Question: does the client ever need the set of top concepts?  Or do we always have things defined in our schema to be constrained to a parent concept that the client will have access to?  If we need it, adding searchDepth=1 in conjunction with parentConceptURI=null would do it.

Getting more information about a concept

Concept getConcept(String conceptURI, String language)

Given a conceptURI, return an object that contains all the information that matches the skos:Concept class definition.

Class Concept

  • String URI //Globally Unique ID for this concept
  • String preferredLabel (skos:prefLabel)
  • String[] synonyms (skos:altLabel) //Terms that mean exactly same thing as this concept
  • String[] hiddenLabel (skos:hiddenLabel) //Probably not used
  • String[] changeNotes (skos:changeNote) //Probably not used
  • String[] definitions (skos:definition) //Text used in mouse-over term
  • String[] editorialNotes (skos:editorialNote) //Probably not used
  • String[] example (skos:example) //Probably not used
  • String[] historyNote (skos:historyNote) //Probably not used
  • String[] scopeNote (skos:scopeNote) //Probably not used
  • String[] ancestor (skos:broaderTransitive) //URIs of all parents, in order
  • String parent (skos:broader) //URI of direct parent
  • String[] children (skos:narrower) //URIs of all direct children
  • String[] decendents (skos:narrowerTransitive) //URIs of all descendent concepts
  • String[] related (skos:related) //Terms with other relationships, not needed in first version of services

Parameters

conceptURI – the URI that uniquely and globally identifies this concept.  If null error

language – the language encoding to return the concept in.  If null assume English.  Not needed in initial implementation.

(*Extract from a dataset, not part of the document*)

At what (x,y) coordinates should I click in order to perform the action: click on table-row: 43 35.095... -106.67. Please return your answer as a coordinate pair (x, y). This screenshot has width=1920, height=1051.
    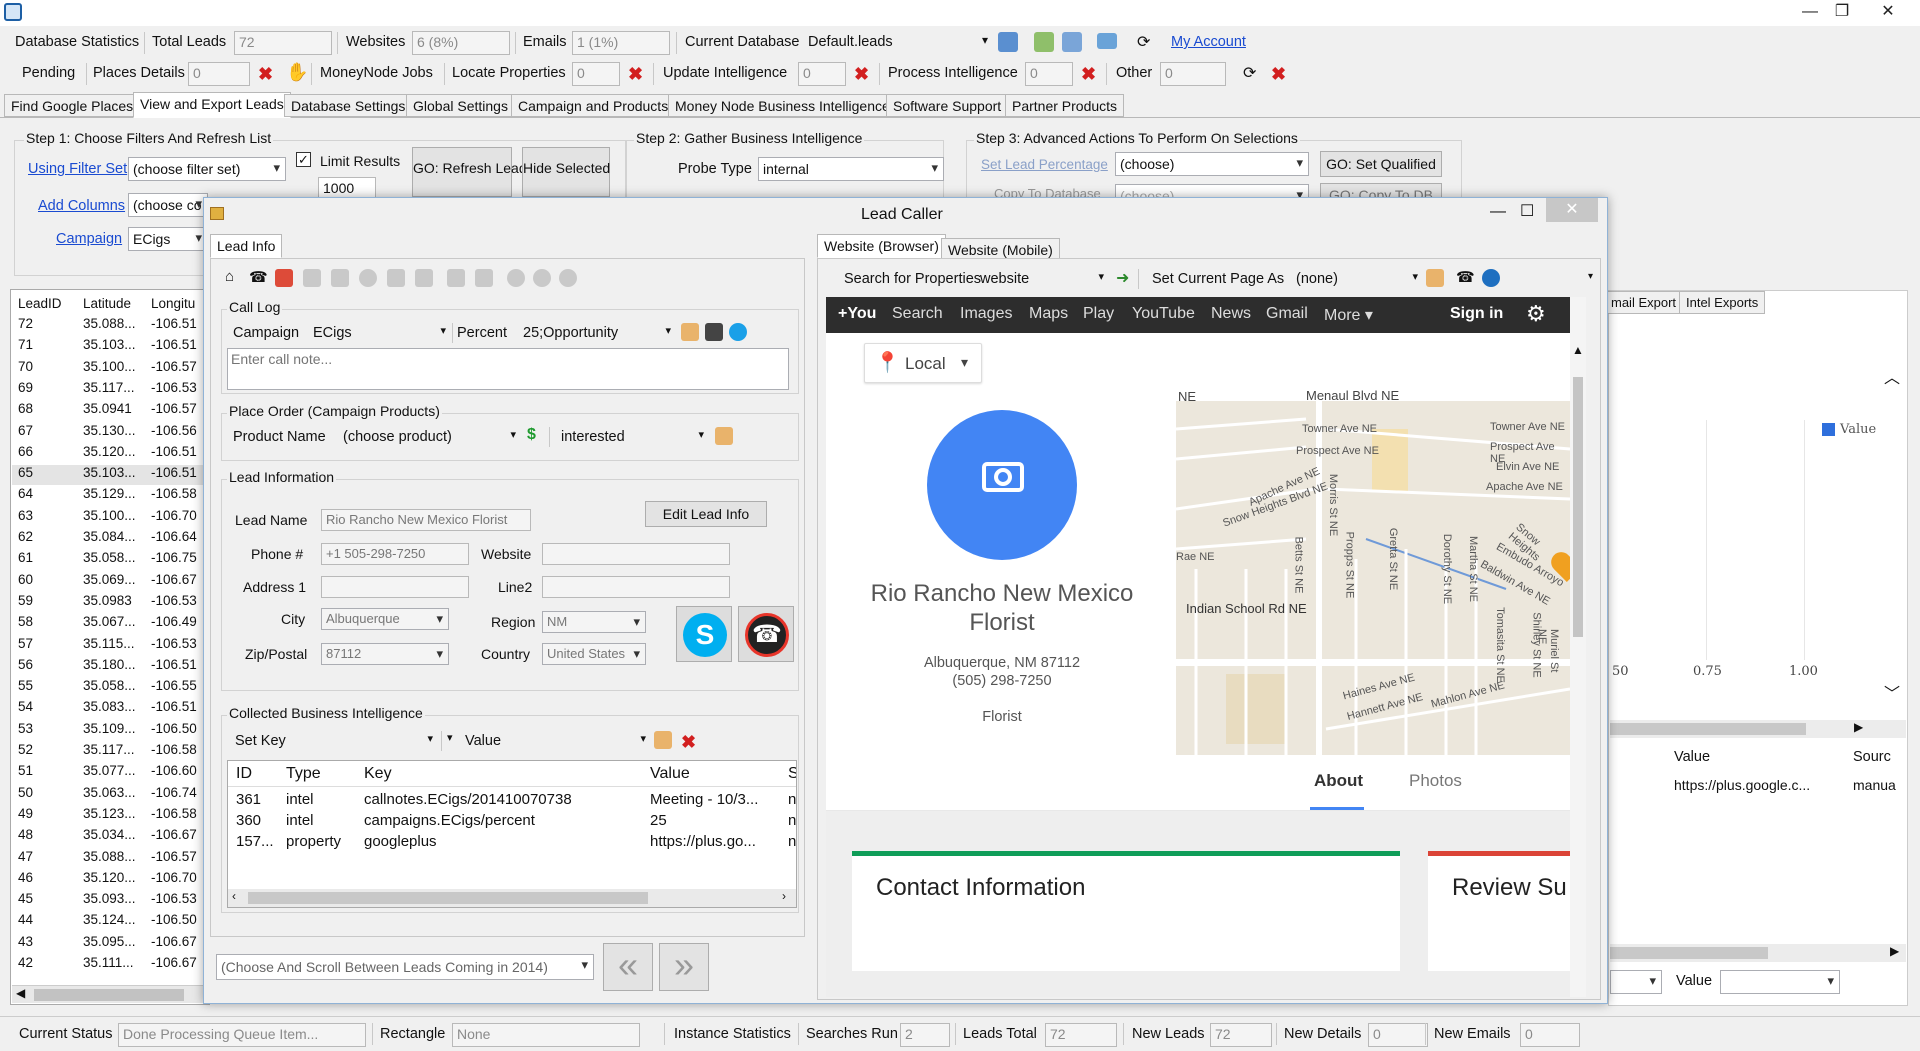
    Looking at the image, I should click on (110, 944).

Integration with Synapse Entity JSON Schema

We propose that a top level concept URI can be included in the JSON entity schema as an alternative to defining an enumeration in place.  This uri can then be passed to the getAllConcepts service to return the set of permissible concepts allowed for the property.  This keeps long enumerations out of the JSON schema and our repo services, and allows us to deploy ontology changes without changing running Synapse code.

We expect the predominant change to the Synapse ontology to be the addition of new concepts, or refinement of synonyms, definitions, or other information about concepts in an ontology.  In this case no change to the data stored by the Synapse repository services is needed.  For cases where concepts need to be deleted we propose the following lifecycle:

  1. We define a way to mark concepts in the ontology as deprecated.  In this case, Synapse clients would still present information about the concept to users, suggest alternatives, and block creation of new annotations that mention the concept.
  2. Run a data migration process in which the deprecated concepts are replaced by newer alternatives.  Depending on the nature of change to the ontology this may be either a manual or automated process.
  3. Drop the deprecated concepts completely from the ontology.

As this case is expected to be rare we may be able to defer support until we see a specific need for it approaching.

Implementation Notes

We assume the service is simply providing very rapid responses to the queries defined above out of an in-memory cache, and not having any persistent state.  Options here to discuss:

Amazon ElastiCache seems build for this type of service, although could be overkill as I’m not sure we need distributed cache.  Doing this in ElastiCache provide experience with this technology.

Adding on to Repository Services:  Might be quick and dirty fastest way to get something up and running in short term. 

In either of these cases we need something to tell the service to rebuild the cache.  This is an administrative call made after we update NCBO with a new ontology.  Basic idea would be that when service gets request to rebuild it builds a new cache in memory and then replaces the old cache with a new one, so we can switch to a new ontology with no downtime.  This implies the max cache size is half the memory on the node though.  Alternatively, could let the service go down for short period to rebuild to get to double the memory usage.